▶ _Exercise a_
Rewrite the part of the text on passing wealth to the next generation from "It helps them" up to and including "Head of Impact.", with "Head of Impact" changed to "Director of Impact".

The role of expert advice

To facilitate a smooth transfer of wealth, and avoid some of the common emotional problems that can arise, it’s important to be guided by a trusted adviser.

Advisers need to take a fully holistic approach that considers equally the recipients of the wealth as well as the those who have generated it. “It’s important to work with an adviser who spends time getting to know the whole family, including younger members, rather than just focusing on the person who’s made the money and is controlling that money,” Wesley suggested.

One effective way of exposing younger generations to the wealth they are set to inherit can be to involve them in purpose-driven activities. “Philanthropy and impact investing is a good way for the next generation to get involved at an early age.

It helps them to understand how money is being managed, they can influence how it’s being spent, said Cazenove Capital’s Lyn Tomlinson, Head of Impact.

Finding purpose

Picking up on the theme of philanthropy and impact investing, JJ emphasised the importance of finding a purpose. “I don’t think focusing on the financial aspect is the important thing,” he said. “It’s trying to find meaning beyond wealth. That’s something really important to set up the next generation with, because if you’re just chasing money, I don’t think that’s going to necessarily give you happiness.”

Romane Howsam, CEO of Lymited, a digital platform for luxury collectors – and, like JJ, a second-generation wealth recipient – highlighted a sense of stewardship that comes with the money. “I feel the obligation of being a custodian,” she said. “So I wouldn’t necessarily see it as a pot of money that I can play with. Yes, I see it as a means for my children to feel safe, and potentially their children later on as well. But it’s also about finding your own purpose and meaning, as in what you’re really good at, and trying to improve on those skills.”

JJ commented that mixing across social divides is also a helpful approach. “There can be a social dislocation which, if it grows and grows, is not good for anyone,” he said. “So we need to teach the next generation to give back into society, even if it’s only for selfish reasons. It’s easy to be an extremely wealthy person and not have to mix with any anyone from outside your class. But I don’t think that’s a good thing for society in general. We need to bridge that growing gap.”

▶ _Exercise b_
Print the listing below from the line with "You are a GUI" up to and including the line with "pos(446,316)", character for character, leaving out the pictures.

▶ _Source data_
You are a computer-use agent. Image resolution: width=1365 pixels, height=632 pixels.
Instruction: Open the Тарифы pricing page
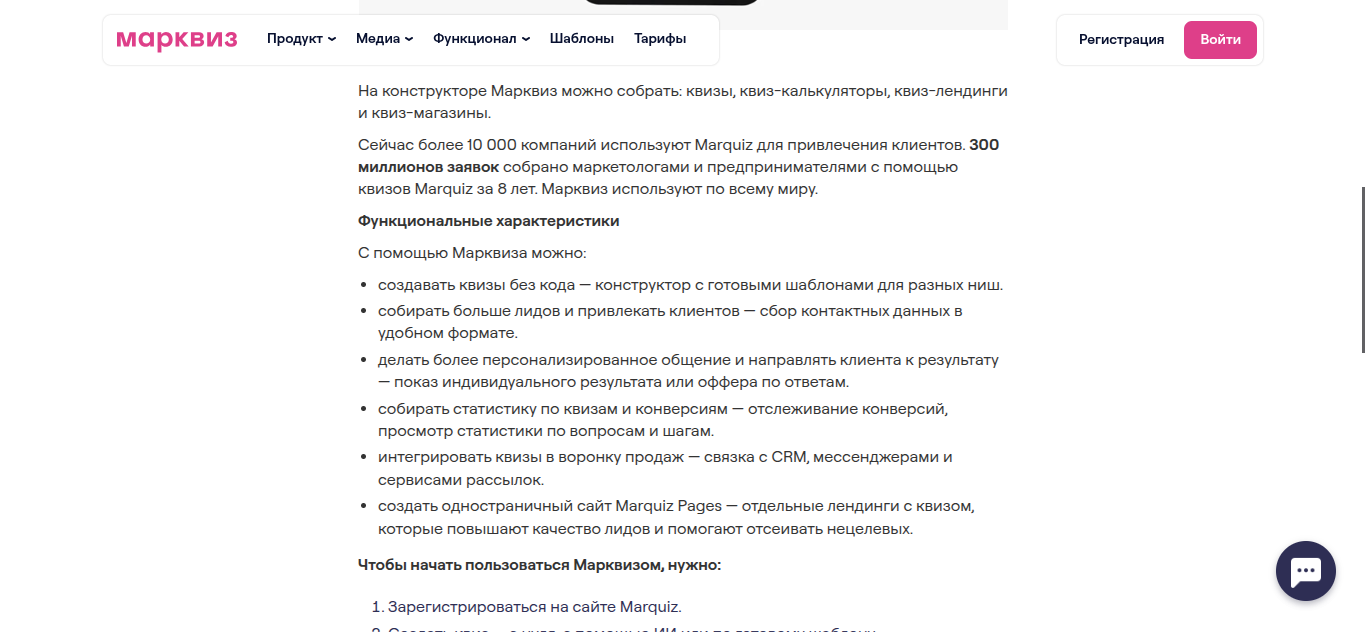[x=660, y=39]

==

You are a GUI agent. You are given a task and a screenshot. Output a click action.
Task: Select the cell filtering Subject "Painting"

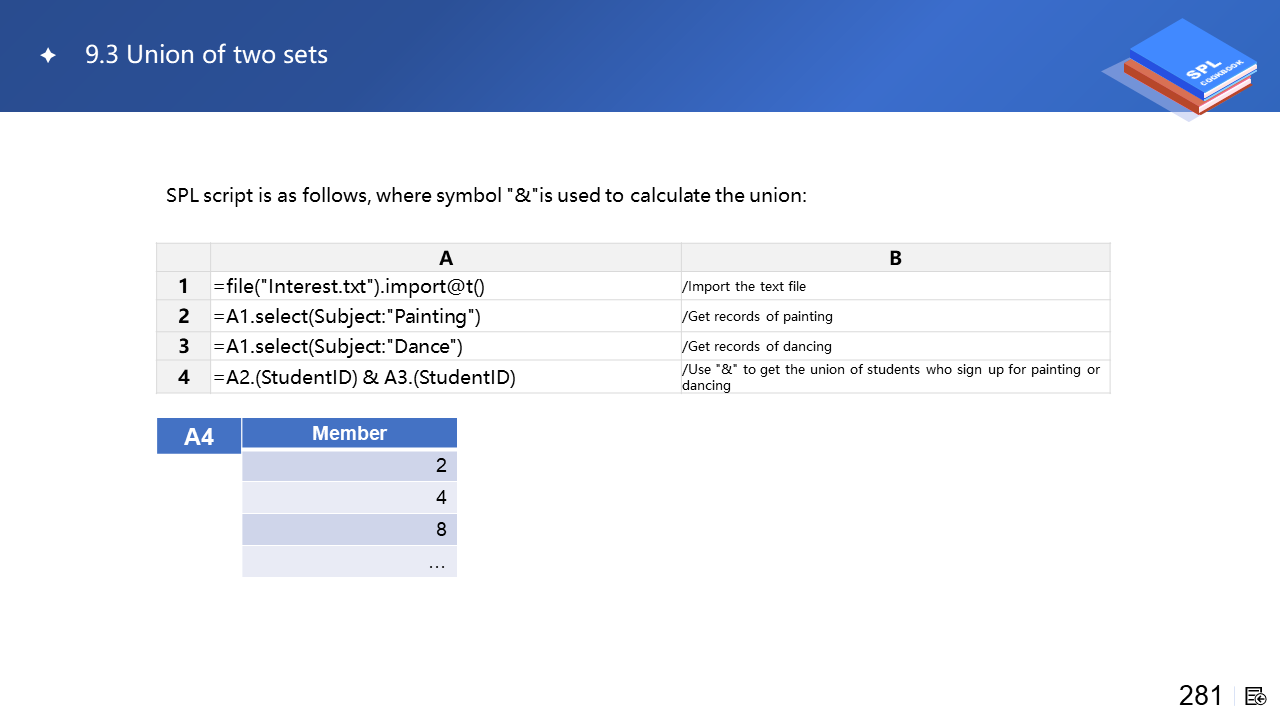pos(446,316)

---

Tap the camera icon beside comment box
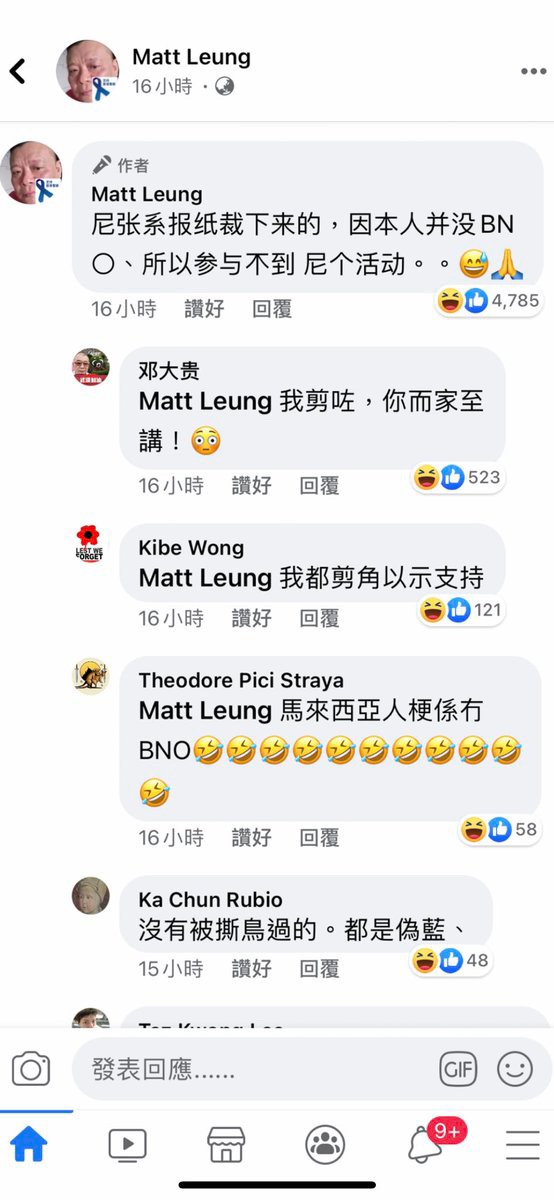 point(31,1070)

▶ _Response a_
It helps them to understand how money is being managed, they can influence how it’s being spent, said Cazenove Capital’s Lyn Tomlinson, Director of Impact.

▶ _Response b_
You are a GUI agent. You are given a task and a screenshot. Output a click action.
Task: Select the cell filtering Subject "Painting"

pos(446,316)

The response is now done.